## [What is required]
Please repeat the full article on the famine threat in Nigeria, word for word.

## [Extract]

UN’s Assistant Secretary-General Toby Lanzer has warned that Nigeria is on the brink of the worst famine recorded in recent times as nearly a quarter of a million children in Nigeria’s north east are severely malnourished. This is in addition to the millions who are thought to be starving in refugee camps.
Coupled with the economic recession, slump in oil prices and weakened Naira, Nigeria is still grappling with the wreckage that Islamic militants, Boko Haram, are inflicting on the North East region of Nigeria. their activities are dragging agricultural activities in the region to a standstill.
Lanzer said if attention is not given to the country’s situation, “we will see, I think, a famine unlike any we have ever seen anywhere” Sky News reports.
The situation is not an exaggeration as a Medicins Sans Frontiers feeding center in Maidiguri records ever more people trooping in surpassing the capacities of the center. Jean Stonewell, who runs the center said ‘These are kids that basically have been hungry all their lives and some are so far gone that they die here in the first 24 hours’.
Internally Displaced People (IDP) camps are another sorry sight as food shortage abound amid allegations of corruptions among those officials responsible for feeding in the camps.
And for the commercials markets where food and fruits are readily available, their prices are sky high due to the economic crisis in the country making them unavailable for the average Nigerian.

## [Data shown]
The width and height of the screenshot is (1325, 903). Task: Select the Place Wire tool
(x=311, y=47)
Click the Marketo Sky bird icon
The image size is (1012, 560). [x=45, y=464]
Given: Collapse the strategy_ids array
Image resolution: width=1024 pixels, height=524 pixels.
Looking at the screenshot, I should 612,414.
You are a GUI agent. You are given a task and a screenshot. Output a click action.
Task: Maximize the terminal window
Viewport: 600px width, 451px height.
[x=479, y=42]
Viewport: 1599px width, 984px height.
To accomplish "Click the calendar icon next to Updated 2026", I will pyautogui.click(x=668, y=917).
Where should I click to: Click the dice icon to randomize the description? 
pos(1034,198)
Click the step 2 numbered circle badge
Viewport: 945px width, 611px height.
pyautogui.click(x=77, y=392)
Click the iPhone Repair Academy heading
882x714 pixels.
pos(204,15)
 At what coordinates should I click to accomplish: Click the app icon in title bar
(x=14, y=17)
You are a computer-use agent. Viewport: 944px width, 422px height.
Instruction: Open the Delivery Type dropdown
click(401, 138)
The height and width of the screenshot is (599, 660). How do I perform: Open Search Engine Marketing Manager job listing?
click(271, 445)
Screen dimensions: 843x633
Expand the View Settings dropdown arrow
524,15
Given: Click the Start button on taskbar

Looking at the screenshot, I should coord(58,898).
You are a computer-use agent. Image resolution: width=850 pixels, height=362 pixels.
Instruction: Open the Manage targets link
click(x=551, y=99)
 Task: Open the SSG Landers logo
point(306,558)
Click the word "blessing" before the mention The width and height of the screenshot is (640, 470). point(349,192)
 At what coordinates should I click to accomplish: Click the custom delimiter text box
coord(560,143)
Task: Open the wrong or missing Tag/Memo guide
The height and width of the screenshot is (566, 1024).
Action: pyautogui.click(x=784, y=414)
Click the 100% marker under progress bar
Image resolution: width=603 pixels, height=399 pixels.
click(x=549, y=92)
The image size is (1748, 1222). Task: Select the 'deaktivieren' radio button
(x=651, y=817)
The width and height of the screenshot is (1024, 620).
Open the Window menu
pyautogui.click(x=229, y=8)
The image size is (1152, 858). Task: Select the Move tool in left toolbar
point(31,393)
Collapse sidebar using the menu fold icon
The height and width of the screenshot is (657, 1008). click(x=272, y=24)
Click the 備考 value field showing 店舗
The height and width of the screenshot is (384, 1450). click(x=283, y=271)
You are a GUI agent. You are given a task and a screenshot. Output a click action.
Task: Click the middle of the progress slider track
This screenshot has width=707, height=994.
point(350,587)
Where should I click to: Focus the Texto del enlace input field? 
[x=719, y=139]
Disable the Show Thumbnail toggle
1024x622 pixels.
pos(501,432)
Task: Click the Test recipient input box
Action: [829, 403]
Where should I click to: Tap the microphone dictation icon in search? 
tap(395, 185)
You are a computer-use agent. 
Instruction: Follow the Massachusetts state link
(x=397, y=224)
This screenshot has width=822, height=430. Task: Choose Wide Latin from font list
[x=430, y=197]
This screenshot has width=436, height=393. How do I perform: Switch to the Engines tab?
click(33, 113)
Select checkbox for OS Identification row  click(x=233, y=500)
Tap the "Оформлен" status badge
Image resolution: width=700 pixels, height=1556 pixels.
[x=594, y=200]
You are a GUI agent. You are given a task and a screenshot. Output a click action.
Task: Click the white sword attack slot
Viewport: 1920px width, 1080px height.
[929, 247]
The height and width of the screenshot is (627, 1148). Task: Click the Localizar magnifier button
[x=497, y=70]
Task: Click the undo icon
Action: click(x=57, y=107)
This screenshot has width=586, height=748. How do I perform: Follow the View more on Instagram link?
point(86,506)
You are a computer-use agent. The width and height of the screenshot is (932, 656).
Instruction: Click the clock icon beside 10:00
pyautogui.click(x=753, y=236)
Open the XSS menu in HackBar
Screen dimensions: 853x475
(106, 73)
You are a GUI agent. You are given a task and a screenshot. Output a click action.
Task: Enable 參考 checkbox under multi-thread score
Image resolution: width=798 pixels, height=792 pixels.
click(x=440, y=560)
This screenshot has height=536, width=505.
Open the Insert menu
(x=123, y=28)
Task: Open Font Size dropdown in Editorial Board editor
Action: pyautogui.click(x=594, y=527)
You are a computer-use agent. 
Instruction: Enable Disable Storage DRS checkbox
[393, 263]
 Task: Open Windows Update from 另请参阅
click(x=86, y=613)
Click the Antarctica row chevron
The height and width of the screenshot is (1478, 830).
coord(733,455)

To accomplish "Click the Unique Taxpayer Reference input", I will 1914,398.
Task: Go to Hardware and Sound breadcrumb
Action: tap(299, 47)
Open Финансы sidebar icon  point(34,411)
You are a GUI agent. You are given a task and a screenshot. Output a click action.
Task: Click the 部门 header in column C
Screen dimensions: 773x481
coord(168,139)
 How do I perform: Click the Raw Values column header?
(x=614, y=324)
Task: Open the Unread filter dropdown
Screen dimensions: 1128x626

## [Result of the task]
UN’s Assistant Secretary-General Toby Lanzer has warned that Nigeria is on the brink of the worst famine recorded in recent times as nearly a quarter of a million children in Nigeria’s north east are severely malnourished. This is in addition to the millions who are thought to be starving in refugee camps.
Coupled with the economic recession, slump in oil prices and weakened Naira, Nigeria is still grappling with the wreckage that Islamic militants, Boko Haram, are inflicting on the North East region of Nigeria. their activities are dragging agricultural activities in the region to a standstill.
Lanzer said if attention is not given to the country’s situation, “we will see, I think, a famine unlike any we have ever seen anywhere” Sky News reports.
The situation is not an exaggeration as a Medicins Sans Frontiers feeding center in Maidiguri records ever more people trooping in surpassing the capacities of the center. Jean Stonewell, who runs the center said ‘These are kids that basically have been hungry all their lives and some are so far gone that they die here in the first 24 hours’.
Internally Displaced People (IDP) camps are another sorry sight as food shortage abound amid allegations of corruptions among those officials responsible for feeding in the camps.
And for the commercials markets where food and fruits are readily available, their prices are sky high due to the economic crisis in the country making them unavailable for the average Nigerian.